Si è partiti dalle richieste contenute nel manifesto presentato in campagna elettorale. Al centro della discussione i temi che sono cruciali per il comparto del commercio e della microimpresa: dall’accesso ai fondi europei al credito, passando per gli investimenti.

“Non è realistico pensare di rilanciare lo sviluppo economico del Piemonte dimenticando le esigenze di centinaia di migliaia di imprenditori che quotidianamente lavorano insieme ai loro famigliari e collaboratori dipendenti! A livello regionale, a fronte di un totale di 321.758 imprese e di 1.304.274 addetti (esclusa l’agricoltura) quelle con meno di 10 dipendenti sono infatti 306.001 (il 95%) e assorbono il 42,32% della forza lavoro (551.959 unità), mentre quelle con meno di 5 addetti sono 289.794 (90%) e coprono il 33.91% (442.229 addetti) del personale dipendente” avevano scritto i vertici delle associazioni di categoria nel maggio scorso. E la posizione è stata ribadita oggi.

“Ci sono delle soluzioni a portata di mano – ha ricordato il segretario regionale della CNA Piemonte Filippo Provenzano, presente all’incontro con il presidente Fabrizio Actis e con il dirigente Costantino Spataro -. Basta far dialogare i settori”. Nucleo dell’intervento di Provenzano sono stati i provvedimenti per il trasporto e alla manutenzione del territorio.
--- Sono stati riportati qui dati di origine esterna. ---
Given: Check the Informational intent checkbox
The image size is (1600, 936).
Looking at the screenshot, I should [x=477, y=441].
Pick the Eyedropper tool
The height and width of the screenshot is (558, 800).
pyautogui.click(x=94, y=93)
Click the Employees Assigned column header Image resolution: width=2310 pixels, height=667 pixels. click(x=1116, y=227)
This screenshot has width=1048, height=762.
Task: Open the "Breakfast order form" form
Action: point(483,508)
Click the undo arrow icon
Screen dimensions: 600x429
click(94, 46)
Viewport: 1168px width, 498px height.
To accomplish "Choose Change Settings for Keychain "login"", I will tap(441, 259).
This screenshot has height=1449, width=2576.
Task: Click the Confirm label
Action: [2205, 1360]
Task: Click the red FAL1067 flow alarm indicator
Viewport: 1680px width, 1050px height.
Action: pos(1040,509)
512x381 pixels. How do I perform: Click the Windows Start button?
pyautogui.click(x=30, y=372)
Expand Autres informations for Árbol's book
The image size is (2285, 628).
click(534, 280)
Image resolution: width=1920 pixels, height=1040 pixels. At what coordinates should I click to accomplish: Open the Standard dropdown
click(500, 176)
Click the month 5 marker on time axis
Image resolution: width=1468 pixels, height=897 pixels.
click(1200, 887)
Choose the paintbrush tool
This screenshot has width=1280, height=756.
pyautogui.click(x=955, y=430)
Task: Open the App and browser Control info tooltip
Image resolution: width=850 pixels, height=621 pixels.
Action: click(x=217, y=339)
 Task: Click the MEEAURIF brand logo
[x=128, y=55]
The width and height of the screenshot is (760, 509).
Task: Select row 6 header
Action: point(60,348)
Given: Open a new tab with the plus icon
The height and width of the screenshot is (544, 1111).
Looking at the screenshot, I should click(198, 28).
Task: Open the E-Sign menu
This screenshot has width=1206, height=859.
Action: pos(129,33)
“E poi chiediamo che si parta con la programmazione lungo linee di intervento chiare. Su questo terreno per esempio chiediamo un piano per il credito per evitare provvedimenti che taglino sempre fuori i piccoli” ha concluso Provenzano.

Ora l’appuntamento sarà in autunno, quando la giunta intende riunire tutte le sigle datoriali e sindacali per stilare un vero piano strategico di rilancio del Piemonte

“Dobbiamo ripartire ed essere un po’ meno lenti. Solo così possiamo vincere la sfida con le altre Regioni” ha ricordato, in conclusione, Maria Luisa Coppa.